RPC  for a dataset of proxies proxy calculates the reconstructed TPCs.  The periodization defined in MBH98 is parameterized in the R-object period.m and the selections of eigenvectors in each period is parameterized in the R list select of length12. The proxies are Z-transformed basis 1902-1980. For all periods prior to 1970, the roster of proxies used in the period is defined as the set of proxies available in the first year of the period.  After 1970, the roster is the year-by-year available proxies.  For each period, using the roster of proxies and selection of eigenvectors, a matrix of coefficients G is calculated using Gcalc.  Then for each year in the period, the proxies are regressed against the selection of coefficients (using the proxy weighting factors as sent by  Prof. Mann's associate) thereby yielding the "reconstructed" TPCs for the selected eigenvectors.

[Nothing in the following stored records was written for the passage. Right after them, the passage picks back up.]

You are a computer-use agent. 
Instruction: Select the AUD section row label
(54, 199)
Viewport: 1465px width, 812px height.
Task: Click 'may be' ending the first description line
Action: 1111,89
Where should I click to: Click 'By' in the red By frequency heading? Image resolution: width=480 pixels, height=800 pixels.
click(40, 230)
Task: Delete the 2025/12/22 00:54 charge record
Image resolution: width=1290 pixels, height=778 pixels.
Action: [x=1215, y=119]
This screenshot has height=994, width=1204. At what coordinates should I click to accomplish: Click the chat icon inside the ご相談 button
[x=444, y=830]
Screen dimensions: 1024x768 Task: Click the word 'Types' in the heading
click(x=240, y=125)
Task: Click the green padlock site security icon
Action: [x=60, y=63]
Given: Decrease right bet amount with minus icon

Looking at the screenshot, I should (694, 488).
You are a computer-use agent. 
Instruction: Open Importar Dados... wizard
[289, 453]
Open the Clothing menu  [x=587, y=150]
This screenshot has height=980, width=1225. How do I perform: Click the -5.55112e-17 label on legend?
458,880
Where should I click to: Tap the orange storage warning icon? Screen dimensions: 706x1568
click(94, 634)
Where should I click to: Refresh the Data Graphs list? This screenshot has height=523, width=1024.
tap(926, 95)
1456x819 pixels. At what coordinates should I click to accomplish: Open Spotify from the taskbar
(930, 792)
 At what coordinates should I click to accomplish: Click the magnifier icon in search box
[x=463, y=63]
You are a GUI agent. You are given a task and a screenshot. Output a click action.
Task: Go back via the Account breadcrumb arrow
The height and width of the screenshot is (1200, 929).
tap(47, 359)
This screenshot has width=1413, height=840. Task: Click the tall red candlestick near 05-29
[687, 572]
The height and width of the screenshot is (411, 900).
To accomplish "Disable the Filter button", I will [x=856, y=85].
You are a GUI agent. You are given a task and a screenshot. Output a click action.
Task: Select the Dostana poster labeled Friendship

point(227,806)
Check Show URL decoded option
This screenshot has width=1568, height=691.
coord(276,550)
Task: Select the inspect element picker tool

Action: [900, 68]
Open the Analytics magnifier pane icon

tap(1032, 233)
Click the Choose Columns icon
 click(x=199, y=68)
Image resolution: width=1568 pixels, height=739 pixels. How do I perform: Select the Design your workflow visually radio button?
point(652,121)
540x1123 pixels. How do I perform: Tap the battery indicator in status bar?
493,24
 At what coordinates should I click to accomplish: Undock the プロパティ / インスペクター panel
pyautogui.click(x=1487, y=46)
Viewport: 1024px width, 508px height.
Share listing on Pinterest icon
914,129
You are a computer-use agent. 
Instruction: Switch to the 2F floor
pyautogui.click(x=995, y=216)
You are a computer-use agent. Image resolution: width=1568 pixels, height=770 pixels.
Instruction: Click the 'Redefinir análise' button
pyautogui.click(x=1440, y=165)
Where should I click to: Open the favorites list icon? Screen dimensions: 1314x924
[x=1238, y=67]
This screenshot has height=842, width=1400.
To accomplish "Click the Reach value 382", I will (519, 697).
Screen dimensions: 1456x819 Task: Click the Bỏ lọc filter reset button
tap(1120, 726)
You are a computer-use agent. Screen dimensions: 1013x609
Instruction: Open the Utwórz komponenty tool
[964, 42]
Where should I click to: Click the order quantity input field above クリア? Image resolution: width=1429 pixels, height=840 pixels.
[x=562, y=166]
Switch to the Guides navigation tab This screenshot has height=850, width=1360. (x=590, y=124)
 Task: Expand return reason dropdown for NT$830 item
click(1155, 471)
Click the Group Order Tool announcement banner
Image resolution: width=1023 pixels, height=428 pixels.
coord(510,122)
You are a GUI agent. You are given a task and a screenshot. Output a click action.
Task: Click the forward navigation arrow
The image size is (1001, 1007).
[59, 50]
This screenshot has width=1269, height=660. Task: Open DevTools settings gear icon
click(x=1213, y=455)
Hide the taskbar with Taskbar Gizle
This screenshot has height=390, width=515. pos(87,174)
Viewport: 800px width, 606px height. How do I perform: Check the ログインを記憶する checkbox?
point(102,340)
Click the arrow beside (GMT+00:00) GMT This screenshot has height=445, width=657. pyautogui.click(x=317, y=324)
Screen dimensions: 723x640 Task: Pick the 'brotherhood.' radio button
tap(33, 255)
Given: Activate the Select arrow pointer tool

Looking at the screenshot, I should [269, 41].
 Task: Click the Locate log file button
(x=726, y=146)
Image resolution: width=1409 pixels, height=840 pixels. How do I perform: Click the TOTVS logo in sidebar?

 The script for generating Figures 7 and 8 is here. The MBH98 NH reconstruction (nhmann) is loaded, as are the MBH98 TPCs (pc) , eigenvectors (eof) , eigenvalues (lambda), weights (weights1), proxies (proxy), together with the above functions.  Figure 7a is column 2 of nhmann; Figure 7b is column 1 of rpc;  by applying the function RPC to proxy, a matrix MBH of reconstructed TPCs is obtained; Figure 7c is column 1 of MBH;  Then the corrected and updated proxy table proxy4 is loaded; a matrix new of reconstructed TPCs is obtained by applying the function RPC to the new table proxy. Figure 7d is column 1 of new. Figure 7 is then plotted.

The NH average using the reconstructed TPCs is now calculated. The reconstructed TPCs are expanded to 1082 cells using the eigenvectors eof, eigenvalues lambda, and the selection of eigenvectors for each period in list select. The MBH98 periodization is included as data within the function.  The location of the Mann cells is loaded within the function as is the vector nil of cells with no data.  This dataset is re-scaled using the scaling factors calculated in the original Z-transform of the CRU temperature data. The average is then taken of the dataset truncated to NH cells (using information on location of Mann cells). Areal weighting was already allowed for in the transformation described above. This gives Figure 8b; Figure 8a is the same as Figure 7a above.